TASK STATEMENT — Return the lines below in which the string "computer" occurs.

(Items from a data source)
☆ ☆ ☆ ☆ ☆

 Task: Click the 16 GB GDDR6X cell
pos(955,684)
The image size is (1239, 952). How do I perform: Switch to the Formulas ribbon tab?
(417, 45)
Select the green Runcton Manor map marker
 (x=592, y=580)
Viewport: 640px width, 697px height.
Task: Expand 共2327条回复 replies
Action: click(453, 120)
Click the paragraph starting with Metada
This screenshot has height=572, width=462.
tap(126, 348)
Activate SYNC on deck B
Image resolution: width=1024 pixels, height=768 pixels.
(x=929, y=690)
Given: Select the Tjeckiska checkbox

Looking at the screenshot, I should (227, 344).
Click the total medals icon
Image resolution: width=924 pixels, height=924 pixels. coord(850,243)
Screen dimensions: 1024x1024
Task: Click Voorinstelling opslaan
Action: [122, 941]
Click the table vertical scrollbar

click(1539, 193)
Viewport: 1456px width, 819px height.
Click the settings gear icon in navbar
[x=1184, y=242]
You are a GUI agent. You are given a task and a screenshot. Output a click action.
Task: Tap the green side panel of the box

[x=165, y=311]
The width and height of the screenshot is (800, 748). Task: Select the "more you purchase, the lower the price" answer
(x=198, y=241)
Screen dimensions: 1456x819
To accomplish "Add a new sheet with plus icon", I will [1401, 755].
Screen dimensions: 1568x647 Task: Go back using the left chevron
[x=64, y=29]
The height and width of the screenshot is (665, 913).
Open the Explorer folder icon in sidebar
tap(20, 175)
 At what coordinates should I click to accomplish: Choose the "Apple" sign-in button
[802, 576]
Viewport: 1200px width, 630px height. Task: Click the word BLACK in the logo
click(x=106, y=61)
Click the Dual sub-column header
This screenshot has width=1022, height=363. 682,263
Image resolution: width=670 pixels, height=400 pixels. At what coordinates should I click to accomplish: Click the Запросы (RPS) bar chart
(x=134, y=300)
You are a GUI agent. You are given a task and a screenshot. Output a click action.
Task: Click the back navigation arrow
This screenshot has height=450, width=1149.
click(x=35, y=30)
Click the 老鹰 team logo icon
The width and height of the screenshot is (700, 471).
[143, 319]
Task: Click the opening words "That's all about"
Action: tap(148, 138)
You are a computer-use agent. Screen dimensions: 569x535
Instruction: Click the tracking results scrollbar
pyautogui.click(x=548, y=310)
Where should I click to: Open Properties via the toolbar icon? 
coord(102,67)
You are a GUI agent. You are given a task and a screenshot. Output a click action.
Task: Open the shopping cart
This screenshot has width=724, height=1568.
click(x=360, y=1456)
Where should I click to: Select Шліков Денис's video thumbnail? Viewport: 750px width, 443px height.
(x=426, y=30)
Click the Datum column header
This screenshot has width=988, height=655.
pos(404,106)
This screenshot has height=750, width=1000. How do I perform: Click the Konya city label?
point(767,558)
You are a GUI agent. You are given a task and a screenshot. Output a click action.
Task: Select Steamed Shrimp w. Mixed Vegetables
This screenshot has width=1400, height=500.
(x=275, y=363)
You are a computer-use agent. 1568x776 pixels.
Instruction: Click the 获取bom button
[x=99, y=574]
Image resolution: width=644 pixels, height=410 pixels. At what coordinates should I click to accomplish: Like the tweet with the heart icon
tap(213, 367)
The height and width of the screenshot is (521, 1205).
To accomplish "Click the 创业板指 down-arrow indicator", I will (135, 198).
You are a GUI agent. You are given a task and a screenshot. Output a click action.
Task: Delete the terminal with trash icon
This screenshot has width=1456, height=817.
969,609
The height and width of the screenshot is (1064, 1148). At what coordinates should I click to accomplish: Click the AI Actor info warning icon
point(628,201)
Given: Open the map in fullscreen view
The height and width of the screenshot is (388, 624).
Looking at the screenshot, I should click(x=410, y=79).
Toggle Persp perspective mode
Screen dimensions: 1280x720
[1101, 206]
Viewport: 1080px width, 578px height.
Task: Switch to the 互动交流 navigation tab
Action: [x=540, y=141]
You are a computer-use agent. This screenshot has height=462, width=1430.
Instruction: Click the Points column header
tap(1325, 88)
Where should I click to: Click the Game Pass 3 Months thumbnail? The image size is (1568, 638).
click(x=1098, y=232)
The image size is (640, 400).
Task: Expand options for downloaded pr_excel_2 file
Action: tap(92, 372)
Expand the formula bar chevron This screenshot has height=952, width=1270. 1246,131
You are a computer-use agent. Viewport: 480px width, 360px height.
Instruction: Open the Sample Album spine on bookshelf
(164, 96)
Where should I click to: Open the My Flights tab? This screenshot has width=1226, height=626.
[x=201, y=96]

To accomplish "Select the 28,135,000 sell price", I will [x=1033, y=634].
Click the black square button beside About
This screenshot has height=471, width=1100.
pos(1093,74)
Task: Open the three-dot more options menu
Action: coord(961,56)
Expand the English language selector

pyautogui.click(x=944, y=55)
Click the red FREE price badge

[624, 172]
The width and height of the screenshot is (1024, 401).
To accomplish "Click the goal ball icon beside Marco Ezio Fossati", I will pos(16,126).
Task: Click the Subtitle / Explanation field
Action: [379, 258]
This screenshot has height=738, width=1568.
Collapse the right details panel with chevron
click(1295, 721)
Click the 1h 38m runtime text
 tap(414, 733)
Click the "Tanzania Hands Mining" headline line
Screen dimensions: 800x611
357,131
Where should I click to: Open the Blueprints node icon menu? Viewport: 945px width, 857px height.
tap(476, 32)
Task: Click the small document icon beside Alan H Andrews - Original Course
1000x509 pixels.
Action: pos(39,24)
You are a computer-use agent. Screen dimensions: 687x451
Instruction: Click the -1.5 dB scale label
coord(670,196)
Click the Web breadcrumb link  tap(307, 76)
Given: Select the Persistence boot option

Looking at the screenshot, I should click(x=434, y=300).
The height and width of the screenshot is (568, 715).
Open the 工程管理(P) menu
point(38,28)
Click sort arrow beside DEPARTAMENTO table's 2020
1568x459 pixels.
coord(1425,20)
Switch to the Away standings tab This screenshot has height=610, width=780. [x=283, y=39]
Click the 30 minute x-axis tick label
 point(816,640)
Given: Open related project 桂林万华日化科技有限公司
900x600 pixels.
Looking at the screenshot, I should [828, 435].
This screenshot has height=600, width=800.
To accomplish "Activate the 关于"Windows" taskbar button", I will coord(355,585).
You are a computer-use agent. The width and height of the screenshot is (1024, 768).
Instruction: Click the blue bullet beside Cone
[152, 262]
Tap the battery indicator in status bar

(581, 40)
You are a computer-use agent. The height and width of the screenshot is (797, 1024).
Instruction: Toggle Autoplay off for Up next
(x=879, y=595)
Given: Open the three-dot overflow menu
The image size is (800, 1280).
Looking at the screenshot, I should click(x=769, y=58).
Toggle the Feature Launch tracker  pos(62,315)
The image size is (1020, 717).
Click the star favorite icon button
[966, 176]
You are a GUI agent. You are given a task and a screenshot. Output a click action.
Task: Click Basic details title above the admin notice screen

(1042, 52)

☆ ☆ ☆ ☆ ☆

RESULT BELOW —
You are a computer-use agent. Screen dimensions: 569x535
You are a computer-use agent. 1568x776 pixels.
You are a computer-use agent. This screenshot has height=462, width=1430.
You are a computer-use agent. Viewport: 480px width, 360px height.
You are a computer-use agent. Screen dimensions: 687x451
You are a computer-use agent. The width and height of the screenshot is (1024, 768).
You are a computer-use agent. The height and width of the screenshot is (797, 1024).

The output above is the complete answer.